In Japan […] moms carry their babies. Everywhere. All the time.
Carrying your child also provides immeasurable benefits. A Japanese study looked at the age-old instinct to calm fussy babies — to pick them up and walk them around — and found that children who were carried were more relaxed, with calmer heart rates.
Lesson Two: Ditch The Diaper Bag
In Japan, it’s not necessary to pack for each outing as though preparing for an apocalypse where diapers, snacks and water might suddenly be difficult to find. There’s just no need. Vending machines well-stocked with water, juice and even hot coffee for the parents are ubiquitous around town. Nursing rooms stocked with privacy screens, changing tables and microwaves for heating water for formula are found in every department store.
Best of all, there’s always a convenience store or a drugstore nearby. In Japan alone, there are nearly 20,000 7-Eleven convenience stores, with almost 2,500 concentrated just in the Tokyo area. You can find drugstores in close proximity to almost every train station in bigger cities. So, if you need more diapers than you can carry in the pocket of your baby carrier or you run out of wipes, there’s always a fully-stocked store nearby. If what you really need is a quick, healthy and inexpensive snack, look no further than the onigiri (rice balls), which are my two-year-old’s favorite food and usually come wrapped in nori (seaweed paper) so they’re easily gripped and eaten on the go.
Lesson Three: Simplify Your Stuff
It’s no surprise that Japan is home to international organization sensation Marie Kondo, whose best-selling manual The Life-Changing Magic of Tidying Up has changed closets around the world. In searching for happiness, Kondo advises starting with an unlikely step: by discarding and simplifying your belongings and keeping only those things that align with the Japanese concept of tokimeku, or that “spark joy.”
Given that Japanese homes are also typically far smaller than the average Western home — there’s simply no space for endless amounts of “stuff.”

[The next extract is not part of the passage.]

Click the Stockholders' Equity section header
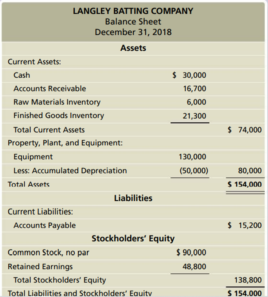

“A dramatic reorganization of the home causes correspondingly dramatic changes in lifestyle and perspective,” Kondo insists in her book. “It is life-transforming.”
From a parenting perspective, this is blindingly true. Simplifying all your belongings clarifies what you have available and sets good patterns for children to follow. You can’t cart around what you don’t have. My two-year-old will happily tidy up his toys after playtime — they all fit into a small basket in our living room. Whenever the basket gets overstuffed, we know it’s time to start giving them away.
Simplifying all your belongings clarifies what you have available and sets good patterns for children to follow.
For a long while, we brought various types of every toy imaginable on our train trips throughout Tokyo: stickers and small cars to keep my two-year-old entertained, a ball to enjoy at parks and playgrounds, a stuffed animal to delight the baby.
We’ve now learned well the lessons from watching Japanese moms. Gone are the days of giant diaper bags and multiple toys. We bring only what we can easily carry, including the baby, and those that spark joy. Our lives, and our days, are much simpler for it.